Perhaps get excited thinking of the few thousands each sent contributing to the growth. Both the government and private sectors have continued to economically flirt with Kenyans at the epicenter of these remittances. USA and UK have had a good share of both renown and self-proclaimed investment agents visiting with nothing short of excellent portfolios on paper.
They promise heavens in turning a few hundred acres of arid land into urban cities and “gated communities”, mostly next to ”another proposed city or campus”. These are the plots that are dubbed boroti maguta maguta (Premium plots). Title deeds are not mailed, they’re hand delivered to owners in the diaspora and professional photographers are hired to document the issuing. The diaspora community has truly been accorded its well deserved five-star recognition and treatment.
Actually, many Kenyans in the diaspora’s public sphere will tell you they indeed have several direct contacts with top government officials and investment tycoons.
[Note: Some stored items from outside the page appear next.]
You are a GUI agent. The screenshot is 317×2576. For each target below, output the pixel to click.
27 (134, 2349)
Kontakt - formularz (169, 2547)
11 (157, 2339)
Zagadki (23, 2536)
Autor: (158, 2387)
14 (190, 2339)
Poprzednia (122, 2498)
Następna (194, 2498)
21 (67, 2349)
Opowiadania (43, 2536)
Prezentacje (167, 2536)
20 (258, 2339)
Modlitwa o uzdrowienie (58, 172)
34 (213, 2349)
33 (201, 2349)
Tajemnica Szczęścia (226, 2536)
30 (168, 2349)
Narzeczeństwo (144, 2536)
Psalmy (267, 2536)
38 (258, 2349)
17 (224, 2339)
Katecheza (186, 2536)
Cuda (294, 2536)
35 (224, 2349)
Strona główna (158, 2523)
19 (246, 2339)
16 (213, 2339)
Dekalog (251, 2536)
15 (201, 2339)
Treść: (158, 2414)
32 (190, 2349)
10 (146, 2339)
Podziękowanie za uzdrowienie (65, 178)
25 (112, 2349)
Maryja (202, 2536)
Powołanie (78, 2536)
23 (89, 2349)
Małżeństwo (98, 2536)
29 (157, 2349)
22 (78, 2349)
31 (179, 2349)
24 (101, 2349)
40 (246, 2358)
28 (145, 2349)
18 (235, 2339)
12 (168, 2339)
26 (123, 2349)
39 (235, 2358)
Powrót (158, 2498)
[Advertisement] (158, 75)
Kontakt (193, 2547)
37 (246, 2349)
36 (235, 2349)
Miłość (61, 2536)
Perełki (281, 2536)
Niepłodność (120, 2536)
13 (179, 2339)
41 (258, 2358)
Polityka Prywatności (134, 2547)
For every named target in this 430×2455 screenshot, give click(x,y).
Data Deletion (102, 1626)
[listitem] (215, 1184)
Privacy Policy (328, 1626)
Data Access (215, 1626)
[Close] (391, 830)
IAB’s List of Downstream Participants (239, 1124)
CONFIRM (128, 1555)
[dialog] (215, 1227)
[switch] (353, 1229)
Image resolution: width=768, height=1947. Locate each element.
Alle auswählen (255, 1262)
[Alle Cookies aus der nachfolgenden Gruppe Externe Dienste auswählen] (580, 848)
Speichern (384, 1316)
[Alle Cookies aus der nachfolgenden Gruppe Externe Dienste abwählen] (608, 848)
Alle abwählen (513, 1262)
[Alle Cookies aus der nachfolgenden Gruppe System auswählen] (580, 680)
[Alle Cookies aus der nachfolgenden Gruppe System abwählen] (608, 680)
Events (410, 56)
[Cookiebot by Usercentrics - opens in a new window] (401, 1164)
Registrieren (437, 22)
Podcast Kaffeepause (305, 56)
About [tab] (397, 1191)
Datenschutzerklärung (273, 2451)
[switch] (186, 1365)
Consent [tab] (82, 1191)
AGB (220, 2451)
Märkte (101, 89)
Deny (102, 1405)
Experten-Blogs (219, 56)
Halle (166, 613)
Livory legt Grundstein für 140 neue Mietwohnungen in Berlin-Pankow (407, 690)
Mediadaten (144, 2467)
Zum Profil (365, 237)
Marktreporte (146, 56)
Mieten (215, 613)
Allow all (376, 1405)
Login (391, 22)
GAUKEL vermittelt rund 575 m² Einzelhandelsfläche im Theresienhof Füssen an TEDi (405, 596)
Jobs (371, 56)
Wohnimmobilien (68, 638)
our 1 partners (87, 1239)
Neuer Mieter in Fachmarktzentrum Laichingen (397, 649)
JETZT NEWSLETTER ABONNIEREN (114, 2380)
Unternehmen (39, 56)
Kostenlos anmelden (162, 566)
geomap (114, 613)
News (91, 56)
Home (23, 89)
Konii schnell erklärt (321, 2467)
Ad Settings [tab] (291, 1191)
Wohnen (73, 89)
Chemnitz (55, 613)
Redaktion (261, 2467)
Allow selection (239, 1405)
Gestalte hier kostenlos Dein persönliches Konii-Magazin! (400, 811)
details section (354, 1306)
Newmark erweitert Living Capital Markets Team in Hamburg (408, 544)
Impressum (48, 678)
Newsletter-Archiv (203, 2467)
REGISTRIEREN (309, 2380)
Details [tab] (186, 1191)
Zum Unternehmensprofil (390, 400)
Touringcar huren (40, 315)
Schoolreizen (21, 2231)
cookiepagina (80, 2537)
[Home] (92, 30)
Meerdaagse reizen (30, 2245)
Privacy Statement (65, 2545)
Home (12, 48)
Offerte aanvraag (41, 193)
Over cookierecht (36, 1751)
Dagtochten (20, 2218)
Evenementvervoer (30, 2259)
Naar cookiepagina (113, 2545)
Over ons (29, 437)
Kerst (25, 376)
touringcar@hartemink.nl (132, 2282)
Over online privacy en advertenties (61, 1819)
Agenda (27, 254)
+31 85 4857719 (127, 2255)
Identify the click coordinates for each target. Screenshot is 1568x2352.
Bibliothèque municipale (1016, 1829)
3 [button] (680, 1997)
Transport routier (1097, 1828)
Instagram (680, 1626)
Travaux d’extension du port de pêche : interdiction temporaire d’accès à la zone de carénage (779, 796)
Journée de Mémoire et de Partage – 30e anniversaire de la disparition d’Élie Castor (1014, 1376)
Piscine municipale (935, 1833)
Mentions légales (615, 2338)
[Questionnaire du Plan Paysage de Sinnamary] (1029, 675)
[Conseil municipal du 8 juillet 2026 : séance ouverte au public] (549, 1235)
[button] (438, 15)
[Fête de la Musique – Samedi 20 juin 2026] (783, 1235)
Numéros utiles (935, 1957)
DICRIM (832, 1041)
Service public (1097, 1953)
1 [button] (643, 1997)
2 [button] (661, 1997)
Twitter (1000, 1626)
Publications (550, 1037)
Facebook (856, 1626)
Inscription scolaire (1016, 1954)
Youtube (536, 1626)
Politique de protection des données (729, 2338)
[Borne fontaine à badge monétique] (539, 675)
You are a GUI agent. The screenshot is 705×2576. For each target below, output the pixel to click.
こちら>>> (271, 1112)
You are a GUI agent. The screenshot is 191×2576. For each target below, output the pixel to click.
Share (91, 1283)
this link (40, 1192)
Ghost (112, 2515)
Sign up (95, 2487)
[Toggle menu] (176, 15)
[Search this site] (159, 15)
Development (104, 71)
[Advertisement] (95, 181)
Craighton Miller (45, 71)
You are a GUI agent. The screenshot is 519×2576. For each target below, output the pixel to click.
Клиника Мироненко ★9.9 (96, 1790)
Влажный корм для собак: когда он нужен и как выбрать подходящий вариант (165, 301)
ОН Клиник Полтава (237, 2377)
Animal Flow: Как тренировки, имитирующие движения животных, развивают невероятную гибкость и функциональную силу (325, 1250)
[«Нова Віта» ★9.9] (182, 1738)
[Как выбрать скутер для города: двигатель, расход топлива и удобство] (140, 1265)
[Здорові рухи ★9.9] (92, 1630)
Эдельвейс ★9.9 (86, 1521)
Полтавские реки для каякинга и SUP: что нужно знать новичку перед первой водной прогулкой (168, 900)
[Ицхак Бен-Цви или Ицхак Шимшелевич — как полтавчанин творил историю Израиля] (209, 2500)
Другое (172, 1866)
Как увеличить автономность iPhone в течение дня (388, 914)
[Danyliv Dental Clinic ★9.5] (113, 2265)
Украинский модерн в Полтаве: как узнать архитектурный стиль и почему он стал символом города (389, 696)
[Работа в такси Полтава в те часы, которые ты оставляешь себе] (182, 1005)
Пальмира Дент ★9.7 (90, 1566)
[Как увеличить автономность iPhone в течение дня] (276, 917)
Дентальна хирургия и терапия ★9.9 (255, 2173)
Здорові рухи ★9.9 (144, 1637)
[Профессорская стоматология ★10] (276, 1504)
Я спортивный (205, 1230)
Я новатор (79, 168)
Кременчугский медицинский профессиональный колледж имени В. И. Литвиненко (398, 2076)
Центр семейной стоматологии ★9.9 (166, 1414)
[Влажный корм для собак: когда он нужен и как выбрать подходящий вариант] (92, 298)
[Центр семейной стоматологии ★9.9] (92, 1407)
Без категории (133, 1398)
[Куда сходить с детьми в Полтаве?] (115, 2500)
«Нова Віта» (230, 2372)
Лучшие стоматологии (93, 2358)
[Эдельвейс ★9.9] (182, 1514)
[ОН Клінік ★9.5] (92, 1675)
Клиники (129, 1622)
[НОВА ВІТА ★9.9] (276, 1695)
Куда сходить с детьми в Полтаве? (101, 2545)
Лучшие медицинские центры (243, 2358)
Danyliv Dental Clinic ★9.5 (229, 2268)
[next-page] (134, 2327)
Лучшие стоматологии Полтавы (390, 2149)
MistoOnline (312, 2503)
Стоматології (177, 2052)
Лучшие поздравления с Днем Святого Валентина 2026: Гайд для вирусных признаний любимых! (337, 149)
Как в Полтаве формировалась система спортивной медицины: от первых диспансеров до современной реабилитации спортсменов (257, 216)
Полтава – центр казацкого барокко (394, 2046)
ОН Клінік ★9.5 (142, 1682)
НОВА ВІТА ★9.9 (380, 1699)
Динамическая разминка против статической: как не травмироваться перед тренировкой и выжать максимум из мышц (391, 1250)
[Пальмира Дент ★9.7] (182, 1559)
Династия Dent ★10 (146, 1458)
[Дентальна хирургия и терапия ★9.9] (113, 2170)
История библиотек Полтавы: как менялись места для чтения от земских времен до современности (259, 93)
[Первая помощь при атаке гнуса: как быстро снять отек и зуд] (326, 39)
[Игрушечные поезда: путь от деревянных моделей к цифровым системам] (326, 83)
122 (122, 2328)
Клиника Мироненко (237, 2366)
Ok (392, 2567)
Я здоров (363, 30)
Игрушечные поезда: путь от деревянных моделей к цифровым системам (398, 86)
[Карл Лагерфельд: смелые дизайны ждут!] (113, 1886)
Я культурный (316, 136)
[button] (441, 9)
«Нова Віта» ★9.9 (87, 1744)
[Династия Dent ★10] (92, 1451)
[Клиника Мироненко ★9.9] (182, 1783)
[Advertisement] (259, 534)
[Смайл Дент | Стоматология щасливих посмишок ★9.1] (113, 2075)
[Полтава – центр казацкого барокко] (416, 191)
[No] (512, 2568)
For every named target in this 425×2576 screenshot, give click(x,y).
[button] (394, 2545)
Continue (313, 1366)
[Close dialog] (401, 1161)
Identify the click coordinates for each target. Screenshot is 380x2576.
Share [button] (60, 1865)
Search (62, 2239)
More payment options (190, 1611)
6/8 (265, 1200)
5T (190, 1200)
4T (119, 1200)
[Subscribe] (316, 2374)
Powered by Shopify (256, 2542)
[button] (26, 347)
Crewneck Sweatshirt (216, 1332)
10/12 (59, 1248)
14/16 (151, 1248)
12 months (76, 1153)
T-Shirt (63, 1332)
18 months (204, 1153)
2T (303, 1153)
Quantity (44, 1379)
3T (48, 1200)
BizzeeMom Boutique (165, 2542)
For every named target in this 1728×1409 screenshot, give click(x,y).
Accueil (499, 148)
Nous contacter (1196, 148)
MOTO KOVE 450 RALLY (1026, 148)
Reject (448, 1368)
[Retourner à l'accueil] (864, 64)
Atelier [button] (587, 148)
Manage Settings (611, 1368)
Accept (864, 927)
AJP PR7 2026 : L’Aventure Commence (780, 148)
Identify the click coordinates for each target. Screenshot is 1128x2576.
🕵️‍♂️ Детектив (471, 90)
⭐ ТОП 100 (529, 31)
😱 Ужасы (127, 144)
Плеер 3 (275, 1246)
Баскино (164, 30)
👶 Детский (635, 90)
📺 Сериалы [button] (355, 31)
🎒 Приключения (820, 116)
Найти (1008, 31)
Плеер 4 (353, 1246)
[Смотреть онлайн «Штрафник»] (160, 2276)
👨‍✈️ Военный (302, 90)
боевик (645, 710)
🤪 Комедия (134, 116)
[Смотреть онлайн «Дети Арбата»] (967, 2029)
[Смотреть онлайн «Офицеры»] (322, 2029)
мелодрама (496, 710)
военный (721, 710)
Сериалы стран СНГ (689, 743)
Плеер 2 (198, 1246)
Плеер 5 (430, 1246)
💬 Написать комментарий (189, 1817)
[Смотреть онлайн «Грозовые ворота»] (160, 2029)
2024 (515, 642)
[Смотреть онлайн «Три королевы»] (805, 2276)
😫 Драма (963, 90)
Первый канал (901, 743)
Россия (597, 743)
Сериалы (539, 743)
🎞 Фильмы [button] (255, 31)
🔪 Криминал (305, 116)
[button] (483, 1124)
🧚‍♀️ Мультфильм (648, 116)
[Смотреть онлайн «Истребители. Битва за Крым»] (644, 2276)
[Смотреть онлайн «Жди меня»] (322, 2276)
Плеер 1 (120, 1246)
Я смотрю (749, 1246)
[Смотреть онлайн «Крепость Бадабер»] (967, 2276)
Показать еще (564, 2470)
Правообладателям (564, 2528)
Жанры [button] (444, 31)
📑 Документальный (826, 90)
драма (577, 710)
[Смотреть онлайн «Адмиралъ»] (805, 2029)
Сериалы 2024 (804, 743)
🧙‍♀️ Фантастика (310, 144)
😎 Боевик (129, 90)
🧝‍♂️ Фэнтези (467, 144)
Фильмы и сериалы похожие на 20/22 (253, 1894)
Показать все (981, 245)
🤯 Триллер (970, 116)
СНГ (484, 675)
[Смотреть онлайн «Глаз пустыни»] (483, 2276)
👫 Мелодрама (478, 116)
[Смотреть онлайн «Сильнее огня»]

A Luxury that a mere Kenyan in Nairobi or Kakamega will possibly never have, regardless of their acumen and savvy contribution to the economy.
Why then can’t we vote?
You may ask. The simple and brutal answer to that is; as the new country’s 48th county, your vote is expensive, unpredictable and no politician is a fan of that.
The opposition claims that if the diaspora is allowed to vote, the opportunity could open a door for the ruling party to inflate the number of diaspora voters and use the difference to steal the elections. On the other hand, the government views the diaspora community the same way it looks at horticulture and tourism. It’s just another investment vehicle.
If the diaspora voted, they’d apply their issue based principles than the tribal groove the country has seen in the past. That would mean only voting for the candidate with an irrefutable record. A quality most politicians know they would struggle meeting the threshold.
Reaching the estimated three million diasporans in over ten highly populated countries would be an expensive, and major hurdle that many politicians are not willing to jump.
If the diaspora vote was a priority, at least London and D.C should have been added as polling stations when they added Pretoria in South Africa.
So, if you’ve been looking forward to taking that flight to D.C. or that train to London to cast your vote, don’t be too optimistic. There’s more interest in your remittance than your unpredictable vote. Work hard and send money home to grow the GDP, and leave the rest to serikali.
Thuothuo Anthony is an entrepreneur based in Boston MA.